Winnipeg councillor broke conflict of interest rules in vote on friend’s development: integrity commissioner

A Winnipeg councillor is apologizing after an investigation found he breached conflict of interest rules last year when he voted to push through a development owned by his friend and former campaign manager, despite concerns from city planning officials.

Coun. Markus Chambers (St. Norbert-Seine River) violated city council’s code of conduct after he “influenced, discussed and voted on a decision regarding a matter in which he had a conflict of interest” last year, city integrity commissioner Sherri Walsh said in a June 6 report.

Last June, Chambers and two other Riel community committee members voted unanimously against changes recommended by planners for a proposed five-storey, 152-unit apartment complex at 180 Creek Bend Rd., which is in his ward.

Chambers, who also serves as deputy mayor and chair of the Winnipeg police board, failed to recuse himself or identify a personal relationship to one of the owners of the development, Amit Bindra, who spoke during a delegation to the committee, the report says.

Council will decide on possible penalties for Chambers when the report is tabled next week, but Walsh recommends he make a public apology. Chambers confirmed to CBC on Saturday that he apologizes for the breach.

The recommendations from city planners that Chambers and the committee voted against would have forced two-thirds of the development’s parking to be moved underground, and called for a six-metre-long landscape buffer to preserve nearby trees and shrubs.

Instead, Chambers introduced a motion to reject the recommendations and approve the development’s plans as submitted, which included nearly half of the 228 parking stalls above ground as well as a 2.4-metre landscape buffer.

A local residents’ association formed in opposition to the project’s size, citing a potential lack of parking, increased noise complaints and traffic congestion, Walsh’s report says.

A member of the public submitted a formal complaint to the integrity commissioner in response to Chambers’s participation in the meeting, saying Bindra is the councillor’s “personal friend, past campaign manager and adviser,” according to Walsh, who became the city’s first integrity commissioner in 2017.

‘Lapse in judgment’: Chambers

Chambers admitted to Walsh that he’s been friends with Bindra for about 15 years, and said their relationship was mainly social and they played golf together semi-regularly, her report says.

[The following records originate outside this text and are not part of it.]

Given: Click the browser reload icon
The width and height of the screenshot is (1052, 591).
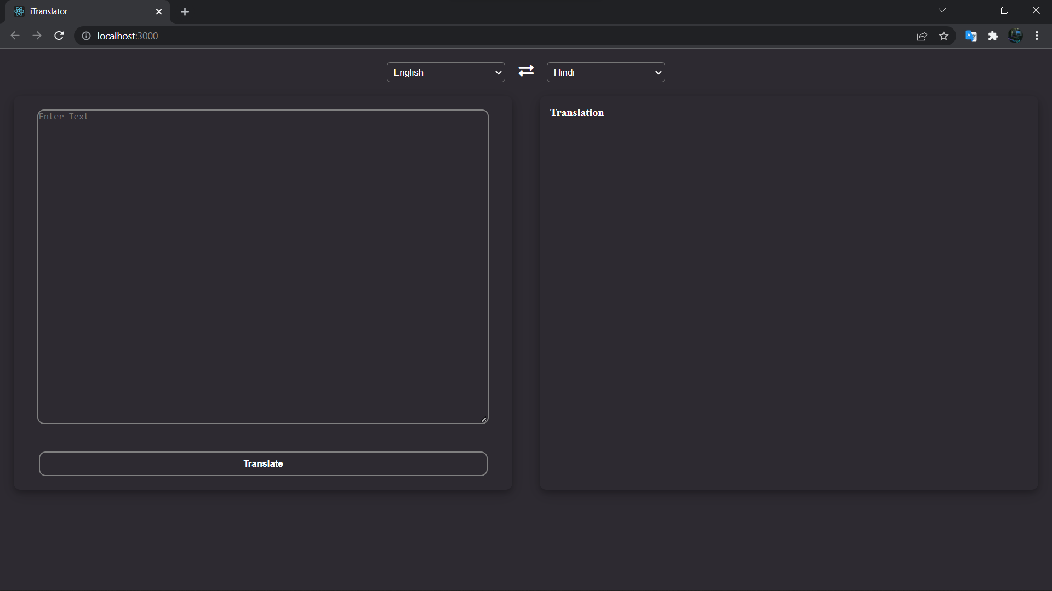Looking at the screenshot, I should 59,36.
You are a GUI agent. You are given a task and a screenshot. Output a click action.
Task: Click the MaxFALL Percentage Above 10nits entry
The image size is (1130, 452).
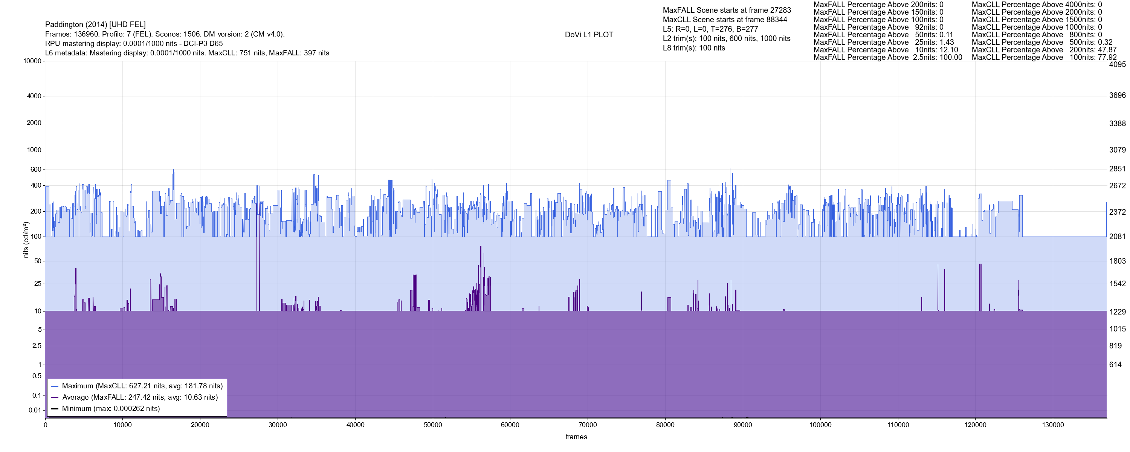[x=885, y=50]
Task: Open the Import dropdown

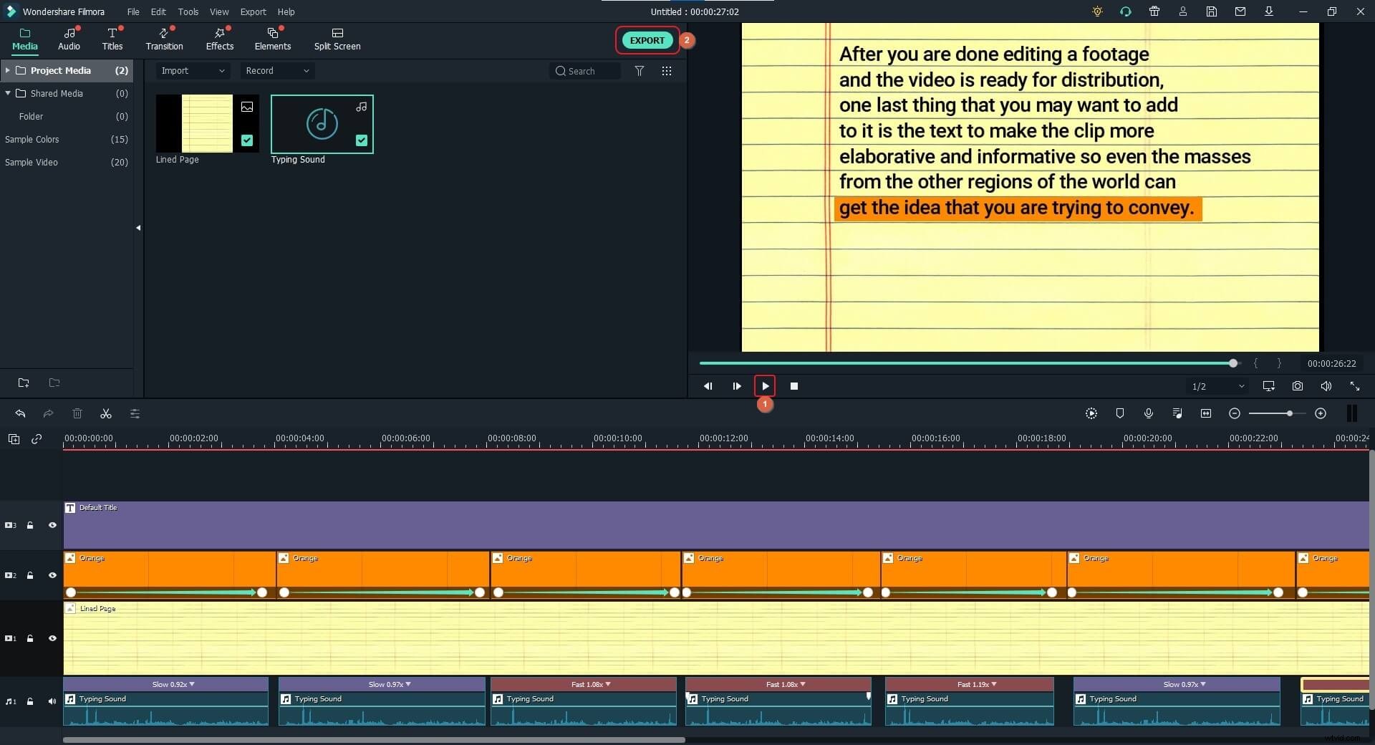Action: click(x=192, y=71)
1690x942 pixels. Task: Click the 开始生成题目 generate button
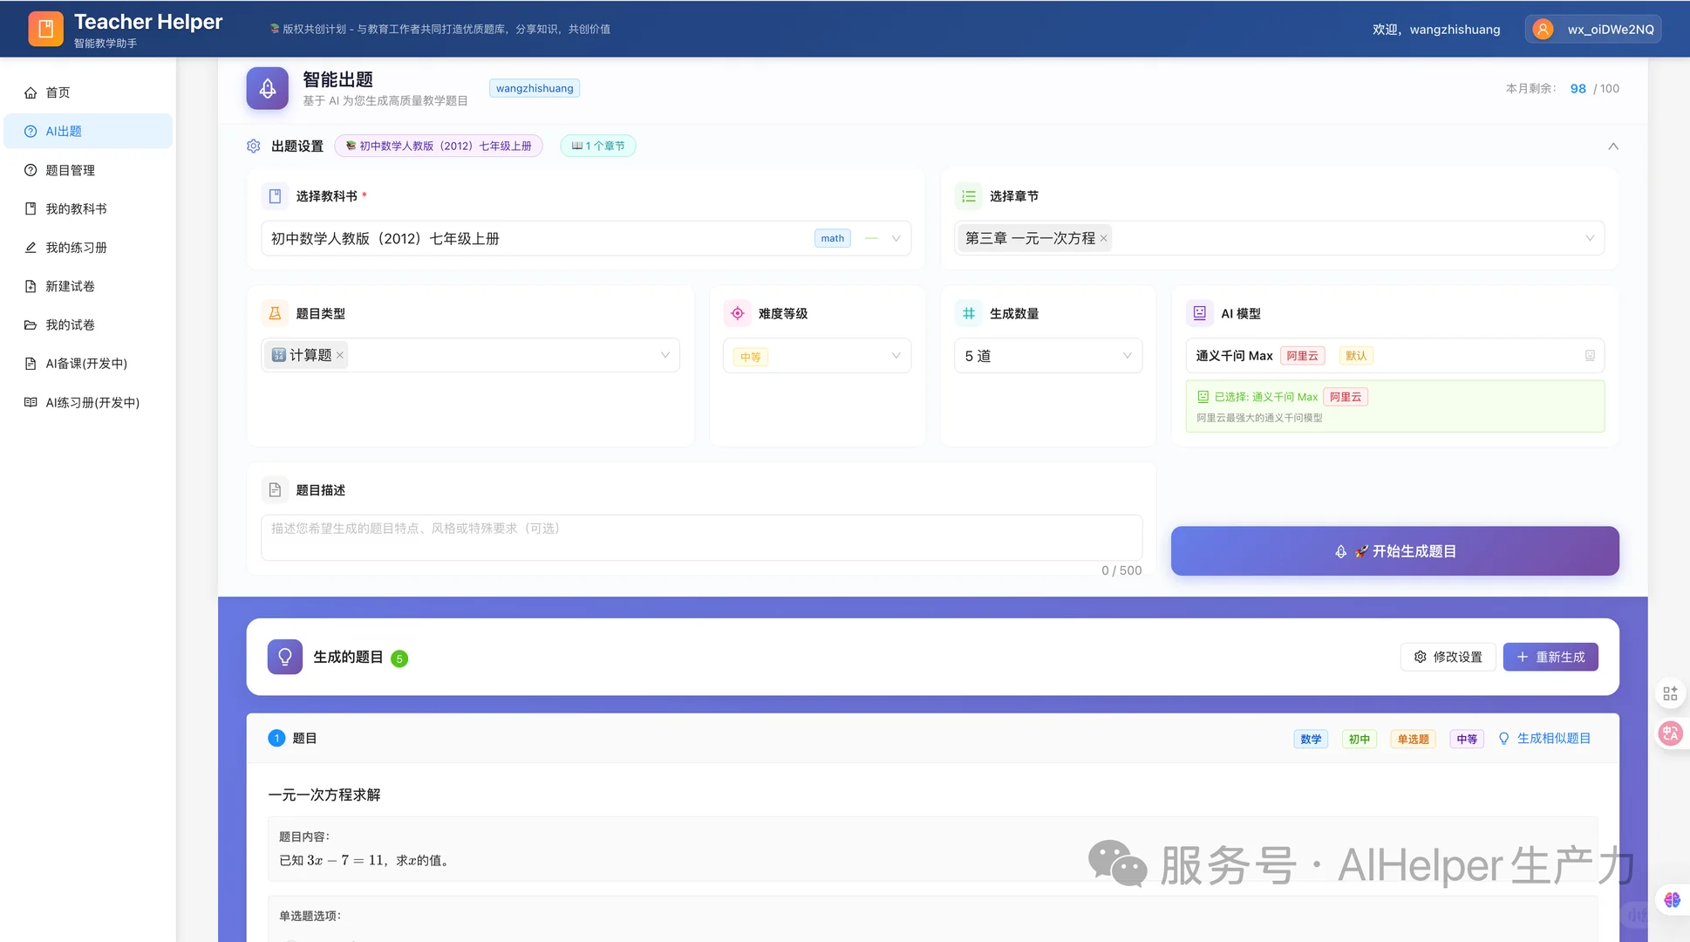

Chambers “readily acknowledged that he made a mistake” for his participation and vote in the committee meeting, Walsh says.

“He expressed genuine regret at what he described as a ‘lapse in judgment’ that caused him to participate in the vote notwithstanding that relationship,” she wrote.

Chambers said Bindra spoke to him a handful of times about the development, but the councillor advised him to speak with relevant city officials.

Although his involvement with the development in question goes back beyond Bindra’s purchase of the property, Chambers said the change in ownership resulted in “optics that were not optimal to the outcome of addressing the needs of the community.”

The incident provides a chance for all city councillors to “pay closer attention to situations where a matter involves someone with whom they have a personal relationship,” said Walsh’s report.